Business Day

STREET DOGS

- /Michel Pireu (pireum@streetdogs.co.za)

From Dolly Chugh associate professor at the Stern School of Business, New York University:

Many of us care deeply about feeling like a good person and being seen as a good person.

But what if I told you that our attachment to being good people is getting in the way of us being better people?

And what if I told you the path to being better people just begins with letting go of being a good person?

We perhaps are overestima­ting how much our self-interest is driving our decisions, and perhaps we don't realise how much our self-view as a good person is affecting our behaviour, that in fact, we're working so hard to protect that good person identity, that we're not actually giving ourselves space to learn from our mistakes and actually be better people.

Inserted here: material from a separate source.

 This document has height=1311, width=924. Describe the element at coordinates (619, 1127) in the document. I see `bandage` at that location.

It's perhaps because we expect it to be easy. We have this definition of good person that's either-or. Either you are a good person or you're not. Either you have integrity or you don't. Either you are a racist or a sexist or a homophobe or you're not. And in this either-or definition, there's no room to grow.

And by the way, this is not what we do in most parts of our lives. If you needed to learn accounting, you would take an accounting class. We talk to experts, we learn from our mistakes, we update our knowledge, we just keep getting better. But when it comes to being a good person, we think it's something we're just supposed to know, we're just supposed to do, without the benefit of effort or growth.

Why wouldn't we give ourselves that? In every other part of our lives, we give ourselves room to grow - except in this one, where it matters most.